Let’s look at a few examples. I’ll be using Excel 2010. The exact steps may vary slightly in other versions.

A

B

C

1

CUSTOMER NAME

BALANCE

CR LIMIT

2

Aldred Builders, Inc.          11,612          15000

3

Archer Scapes and Ponds            8,313          7000

4

Cannon Healthcare Center          12,429          10000

5

Chapple Law Offices            9,065          10000

6

Everly Property Management          12,693          13000

To make all balances over $10,000 stand out, select the balances in colun B, or just select the entire column. On the Home tab of the ribbon, click the Conditional Formatting button. From the options that drop down, choose Highlight Cell Rules, and then Greater Than. Under Format cells that are GREATER THAN: enter 10000. Then choose one of the preset formatting options from the list or choose Custom Format to specify your own formatting options. Click OK, and cells B2, B4, and B6 will all have the formatting you chose since they are over 10,000. If you change the number in any cell, its formatting will automatically be updated according to the rule you set.

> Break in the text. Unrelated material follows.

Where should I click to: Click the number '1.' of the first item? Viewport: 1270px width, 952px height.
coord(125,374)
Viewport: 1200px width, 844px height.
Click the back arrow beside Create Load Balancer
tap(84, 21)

In that example, all of the amounts were compared to the same number. Now let’s compare each cell to another cell. To make it easy to spot anyone who has exceeded their credit limit, we’ll apply conditional formatting to column C to highlight anyone whose credit limit is lower than their balance.

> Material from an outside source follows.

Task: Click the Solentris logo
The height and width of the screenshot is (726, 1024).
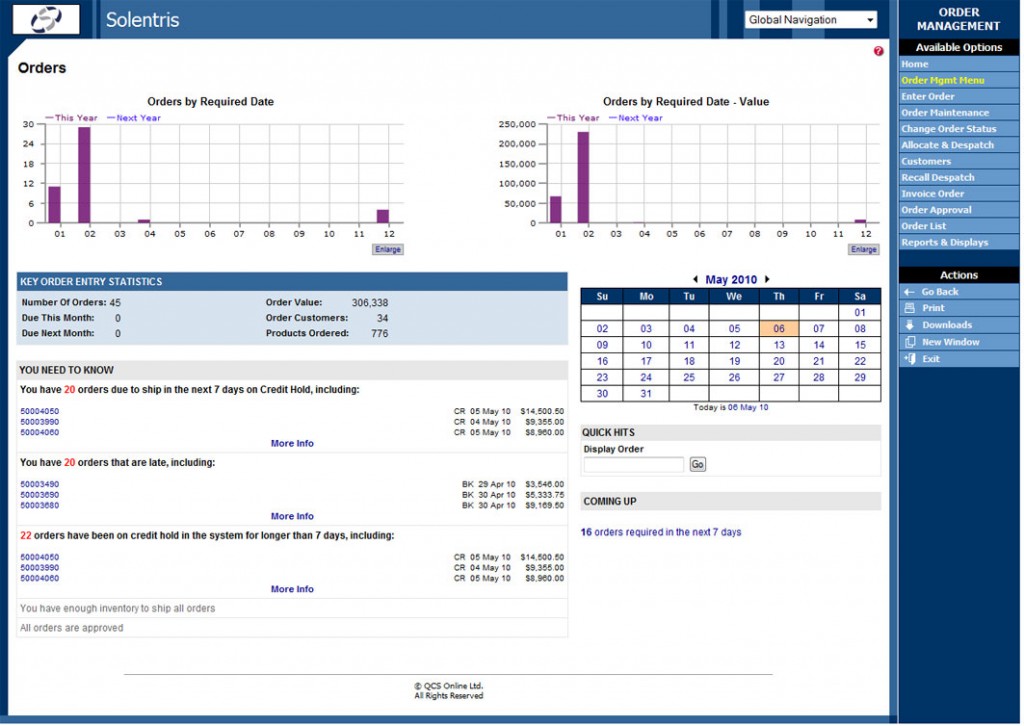Action: pyautogui.click(x=45, y=19)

Again, start by selected either the entire column C, or the specific cells you want to format. Click the Conditional Formatting button, choose Highlight Cell Rules, and Less Than.

If you selected the entire column, enter =B1 at Format cells that are LESS THAN:. Or if you selected just the cell that have amounts in them, enter =B2. You could click on the cell you want instead of typing it. But if you do Excel will enter it as =$B$1 and you’ll have to remove the dollar signs. If you leave them there, every cell will be compared to B1 instead of to its corresponding cell in column B. Choose the formatting that you want and click OK. Now C3 and C4 should show the conditional format.

What if you wanted to apply a conditional format to the customer name when they exceed their credit limit. In that case the cell you want to format isn’t the cell you  want to evaluate, so you can’t use the preset rules. But that doesn’t mean you can’t do it.

Start by selecting the column A or just the list of names, and go back to Conditional Formatting button, and Highlight Cell Rules, This time choose More Rules from the bottom of the menu. In the window that opens, select Use a formula to determine which cells to format. At Format values where this formula is true: enter your formula. In this case it would be =B1>C1 if you selected the entire column, or =B2>C2 if you selected just the cells in use. Click the Format button below that to choose your formatting options. Click OK when you’re done. The formatting will be applied to any cell in column A when the balance on that row (column B) is greater than the credit limit on that row (column C). In this case that would be Archer and Cannon.

To remove conditional formatting, selected the desired cells, click the Conditional Formatting button, choose Clear Rules, and then Clear Rules from Selected Cells.

So take a few minutes and explore the options that are available with conditional formatting. You can easily format cells based on numbers, dates, text, or duplicate content, as well as highlighting high and low numbers in a list or top/bottom percent of list entries. And the Data Bars option lets you build a bar chart into the sames cells as your data.